Junto a ello, el actual presidente y sus posibles sucesores deberán encarar todo un conjunto de retos de carácter estructural: recuperar los ingresos del turismo, remontar la grave crisis económica post-pandemia, la corrupción y brutalidad policial, el peso del radicalismo islamista (clave en la victoria de Jokowi en 2019), el conflicto por la ocupación de Papúa, el círculo vicioso de la corrupción política…

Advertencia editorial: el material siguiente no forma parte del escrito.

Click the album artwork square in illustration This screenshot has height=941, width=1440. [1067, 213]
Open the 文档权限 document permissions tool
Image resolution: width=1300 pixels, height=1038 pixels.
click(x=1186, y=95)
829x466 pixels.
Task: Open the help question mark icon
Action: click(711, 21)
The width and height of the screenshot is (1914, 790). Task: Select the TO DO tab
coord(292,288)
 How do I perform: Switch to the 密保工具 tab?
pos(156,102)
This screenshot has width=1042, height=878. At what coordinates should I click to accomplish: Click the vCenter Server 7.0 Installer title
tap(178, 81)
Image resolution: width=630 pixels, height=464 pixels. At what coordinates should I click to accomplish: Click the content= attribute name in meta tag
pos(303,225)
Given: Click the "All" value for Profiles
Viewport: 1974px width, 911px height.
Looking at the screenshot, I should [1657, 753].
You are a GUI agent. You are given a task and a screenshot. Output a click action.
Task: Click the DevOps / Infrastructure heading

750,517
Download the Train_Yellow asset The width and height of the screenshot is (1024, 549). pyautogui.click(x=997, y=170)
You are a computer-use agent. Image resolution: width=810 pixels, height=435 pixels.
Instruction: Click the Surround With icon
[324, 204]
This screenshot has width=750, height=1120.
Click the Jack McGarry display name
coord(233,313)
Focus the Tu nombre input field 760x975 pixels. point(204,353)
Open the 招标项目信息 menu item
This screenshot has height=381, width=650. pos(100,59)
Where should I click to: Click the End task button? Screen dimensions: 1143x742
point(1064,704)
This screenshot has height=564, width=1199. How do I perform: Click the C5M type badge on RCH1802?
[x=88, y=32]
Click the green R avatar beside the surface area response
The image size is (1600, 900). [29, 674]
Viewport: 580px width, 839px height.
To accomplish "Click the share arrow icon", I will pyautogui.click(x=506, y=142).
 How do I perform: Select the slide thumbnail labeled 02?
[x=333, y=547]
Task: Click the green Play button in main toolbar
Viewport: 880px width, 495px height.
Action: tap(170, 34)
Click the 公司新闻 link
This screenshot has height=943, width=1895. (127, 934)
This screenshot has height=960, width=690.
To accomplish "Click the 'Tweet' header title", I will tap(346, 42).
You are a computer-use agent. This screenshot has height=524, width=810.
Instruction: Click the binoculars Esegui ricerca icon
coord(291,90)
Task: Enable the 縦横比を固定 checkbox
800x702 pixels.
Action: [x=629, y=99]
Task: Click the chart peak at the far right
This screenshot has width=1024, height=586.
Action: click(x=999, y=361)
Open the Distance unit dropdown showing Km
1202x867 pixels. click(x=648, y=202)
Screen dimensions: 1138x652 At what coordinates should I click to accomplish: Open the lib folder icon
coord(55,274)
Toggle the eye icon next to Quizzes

La política exterior de Indonesia jugará una baza importante en la cita de noviembre del G-20. Siendo una de las economías más grandes de la región, y líder de facto junto a Singapur de la Asean durante las últimas décadas, Jokowi intentará mantener el papel de “nación no alineada” (su doctrina de política exterior promueve sus intereses, libre de los dictados de las grandes potencias), y continuar con los lazos estratégicos y sólidos con China (“garantizar la paz y la estabilidad a través del diálogo y la diplomacia”) y EEUU (con una opinión pública muy recelosa de Washington y sus intervenciones a lo largo de la historia, y cada vez más favorable a Rusia), base del equilibrio en la política exterior. Una política exterior “independiente” de múltiples vectores.
El actual presidente, Jokowi, “ha buscado compromisos con políticos corruptos y líderes religiosos intolerantes, y se ha rodeado de ex generales poco comprometidos con los principios democráticos. Bajo su mando, los derechos humanos, el estado de derecho y la protección de las minorías se han debilitado”.
Un periodista indonesio señalaba algunos de los defectos de la “reforma política”, un “sistema que ha otorgado derechos a los enemigos de ese proceso. Desde islamistas de línea dura, hasta generales y antiguos militares, empresarios corruptos y otras élites, que quieren desmantelar cualquier intento de poner en marcha mecanismos de rendición de cuentas”.
Indonesia, emergiendo de las cenizas del autoritarismo ha construido un sistema electoral que mantiene buena parte del statu quo de aquellos años. Como señala un académico local, “Indonesia, parece estar asentándose en un modelo donde la intolerancia en diferentes variantes puede distraer la atención sobre el debate de las reformas políticas, legales y económicas que necesita el país. No estamos a las puertas de volver a un gobierno militar o convertirse en un estado islámico formal. Sin embargo, las tensiones dentro del sistema político pueden socavar su capacidad para abordar los desafíos domésticos e internacionales”.
Txente Rekondo. Analista internacional.